Best known for her Vietnam Veterans Memorial, Maya Lin recently exhibited studio sculptures, building designs, and a new site-specific work at her Wexner Center retrospective. In October, she inaugurated a major new "timepiece" at New York's Penn Station.

If the 20th century has seen the blurring of the boundaries that traditionally separate the fine arts from the decorative arts, it has also witnessed the dimming of distinctions between sculpture and architecture. Take the case of Maya Lin's Vietnam Veterans Memorial in Washington, D.C. Lin, like the sculptor Richard Serra, understands the power of bold and simple forms. But she approaches siting as an architect would, by creating space and place, providing a physical context for viewers, experience. Lin was a 21-year-old architecture major when she won the Memorial design competition in 1982. In her graduate program gram at the Yale School of Architecture, she studied with Serra and with Frank Gehry, an exemplar of sculptural architecture, who designs edifices that read as plastic form. In her subsequent career, Lin has refused to choose between the two disciplines. Working as both an architect and a sculptor, she has created buildings with hand-formed components and metaphoric content, and public monuments with enterable space.

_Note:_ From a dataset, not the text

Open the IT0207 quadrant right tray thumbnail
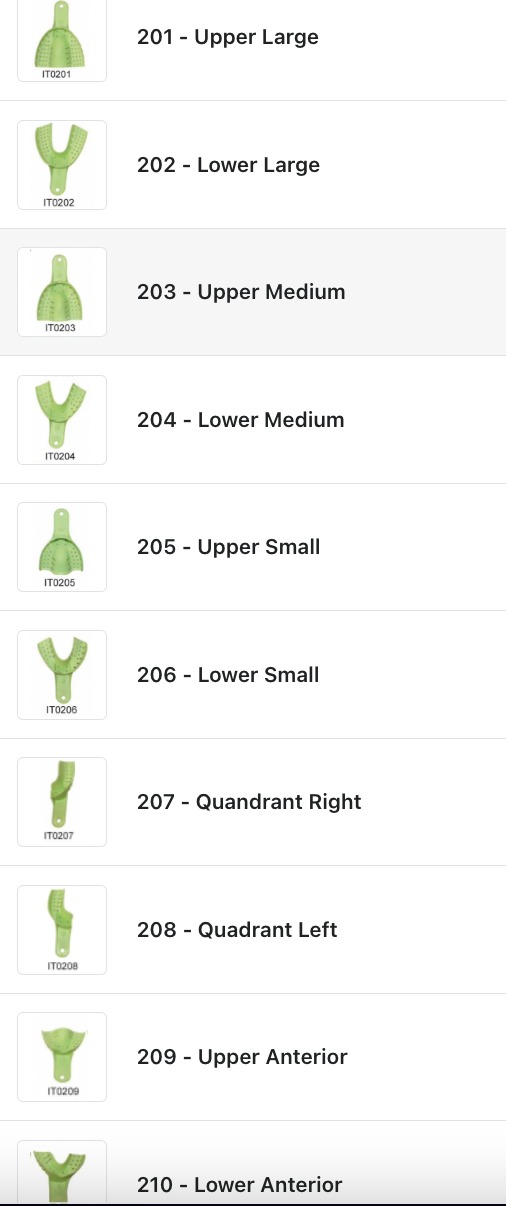Image resolution: width=506 pixels, height=1206 pixels. tap(62, 802)
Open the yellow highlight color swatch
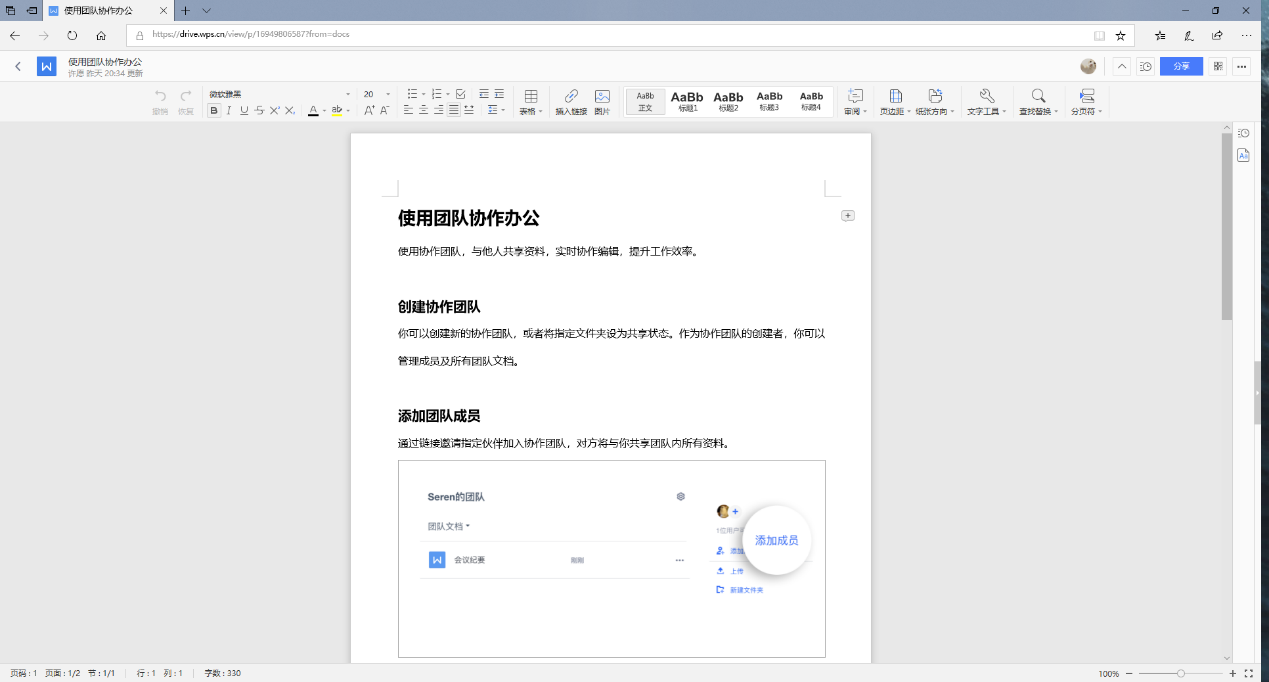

Although the Vietnam Veterans Memorial is arguably the best-known, and unquestionably the most-visited work of contemporary public art in the United States, many people are unfamiliar with Lin's other art works. When the Wexner Center for the Arts in Columbus, Ohio, awarded her a visual arts residency in 1993 to create a permanent, site-specific work in the building, exhibitions director Sarah J. Rogers was spurred to organize a concurrent retrospective covering the past 10 years. The result was the first comprehensive survey of Lin's creative output.

"Maya Lin: Public/Private," on view for three months during the winter of 1993-94, consisted of photographs, drawings and scale models documenting her public monuments and architectural commissions, as well as a selection of her studio sculptures. Groundswell, the permanent installation she created, extended the exhibition from the gallery to sites on the building's exterior.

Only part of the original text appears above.